* DATA EXCERPTS *
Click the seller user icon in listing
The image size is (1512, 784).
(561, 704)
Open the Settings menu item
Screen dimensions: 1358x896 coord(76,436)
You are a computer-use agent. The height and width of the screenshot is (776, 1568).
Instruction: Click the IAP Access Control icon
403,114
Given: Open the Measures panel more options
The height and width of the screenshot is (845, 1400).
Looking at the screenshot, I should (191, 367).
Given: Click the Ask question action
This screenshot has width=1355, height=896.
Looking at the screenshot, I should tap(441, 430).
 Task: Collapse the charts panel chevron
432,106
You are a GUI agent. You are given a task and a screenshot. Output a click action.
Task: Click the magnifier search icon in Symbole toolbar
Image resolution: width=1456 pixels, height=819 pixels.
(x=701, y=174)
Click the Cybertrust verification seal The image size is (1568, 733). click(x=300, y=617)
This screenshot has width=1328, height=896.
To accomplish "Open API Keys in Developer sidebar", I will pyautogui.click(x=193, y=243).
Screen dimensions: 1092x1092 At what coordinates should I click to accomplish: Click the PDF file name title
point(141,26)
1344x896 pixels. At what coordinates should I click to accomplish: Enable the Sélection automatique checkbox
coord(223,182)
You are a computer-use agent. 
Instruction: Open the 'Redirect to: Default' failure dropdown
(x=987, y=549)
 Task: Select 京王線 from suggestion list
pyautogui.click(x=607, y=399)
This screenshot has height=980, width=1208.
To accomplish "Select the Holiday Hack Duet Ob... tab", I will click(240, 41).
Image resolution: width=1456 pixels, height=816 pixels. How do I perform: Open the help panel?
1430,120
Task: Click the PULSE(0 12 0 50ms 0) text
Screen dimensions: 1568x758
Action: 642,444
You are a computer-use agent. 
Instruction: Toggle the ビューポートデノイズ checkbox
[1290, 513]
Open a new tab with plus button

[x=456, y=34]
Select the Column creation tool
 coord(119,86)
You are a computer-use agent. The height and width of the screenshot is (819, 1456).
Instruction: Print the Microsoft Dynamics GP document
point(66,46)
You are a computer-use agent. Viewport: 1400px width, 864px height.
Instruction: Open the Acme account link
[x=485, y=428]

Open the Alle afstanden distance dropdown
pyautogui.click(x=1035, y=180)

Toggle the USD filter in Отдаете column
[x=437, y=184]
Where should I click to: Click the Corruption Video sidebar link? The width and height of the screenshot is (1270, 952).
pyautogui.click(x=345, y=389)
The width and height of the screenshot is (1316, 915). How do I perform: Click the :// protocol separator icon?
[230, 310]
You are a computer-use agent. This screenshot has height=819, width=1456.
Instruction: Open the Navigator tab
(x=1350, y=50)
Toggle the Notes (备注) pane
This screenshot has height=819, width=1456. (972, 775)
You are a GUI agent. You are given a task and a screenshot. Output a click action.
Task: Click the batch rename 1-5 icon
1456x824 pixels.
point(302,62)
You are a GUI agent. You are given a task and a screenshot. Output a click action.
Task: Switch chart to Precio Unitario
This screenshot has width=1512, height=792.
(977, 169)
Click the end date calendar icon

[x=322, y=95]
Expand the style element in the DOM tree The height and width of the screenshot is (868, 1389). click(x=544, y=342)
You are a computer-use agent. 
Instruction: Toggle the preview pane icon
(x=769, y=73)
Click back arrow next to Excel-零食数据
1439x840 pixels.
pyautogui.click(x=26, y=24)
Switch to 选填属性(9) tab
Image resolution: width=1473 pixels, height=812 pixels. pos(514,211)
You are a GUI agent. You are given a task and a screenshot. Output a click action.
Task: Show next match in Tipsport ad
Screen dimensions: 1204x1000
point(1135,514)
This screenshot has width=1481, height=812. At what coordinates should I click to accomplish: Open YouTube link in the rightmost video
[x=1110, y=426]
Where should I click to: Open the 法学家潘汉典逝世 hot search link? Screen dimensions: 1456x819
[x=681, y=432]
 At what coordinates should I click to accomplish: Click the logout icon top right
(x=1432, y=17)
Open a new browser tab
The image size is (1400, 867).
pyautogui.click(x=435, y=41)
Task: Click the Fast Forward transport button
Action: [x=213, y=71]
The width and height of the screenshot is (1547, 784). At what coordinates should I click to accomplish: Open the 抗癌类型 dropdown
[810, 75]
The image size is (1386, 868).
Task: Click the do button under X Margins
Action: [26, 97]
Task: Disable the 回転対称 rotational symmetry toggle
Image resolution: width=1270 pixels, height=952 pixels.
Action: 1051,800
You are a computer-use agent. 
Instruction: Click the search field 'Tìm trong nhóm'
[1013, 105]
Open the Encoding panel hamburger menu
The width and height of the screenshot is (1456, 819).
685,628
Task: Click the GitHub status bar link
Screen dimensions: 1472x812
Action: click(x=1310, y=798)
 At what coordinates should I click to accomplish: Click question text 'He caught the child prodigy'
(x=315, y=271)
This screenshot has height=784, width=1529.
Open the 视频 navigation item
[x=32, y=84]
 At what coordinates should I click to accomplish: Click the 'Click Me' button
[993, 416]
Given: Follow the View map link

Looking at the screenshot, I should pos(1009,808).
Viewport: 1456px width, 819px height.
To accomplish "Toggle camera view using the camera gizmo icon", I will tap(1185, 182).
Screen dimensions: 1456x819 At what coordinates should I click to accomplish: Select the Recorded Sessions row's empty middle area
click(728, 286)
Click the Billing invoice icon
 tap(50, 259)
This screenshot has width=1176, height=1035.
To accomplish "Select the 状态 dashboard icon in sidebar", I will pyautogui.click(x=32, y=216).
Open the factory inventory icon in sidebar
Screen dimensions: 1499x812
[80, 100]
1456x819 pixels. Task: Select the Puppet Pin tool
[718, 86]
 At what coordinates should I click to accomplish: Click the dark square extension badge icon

* YOUR OBJECTIVE *
All lines of the entries above where "Viewport" turns up should be reported.

* RESPONSE BELOW *
You are a computer-use agent. Viewport: 1400px width, 864px height.
Viewport: 1456px width, 819px height.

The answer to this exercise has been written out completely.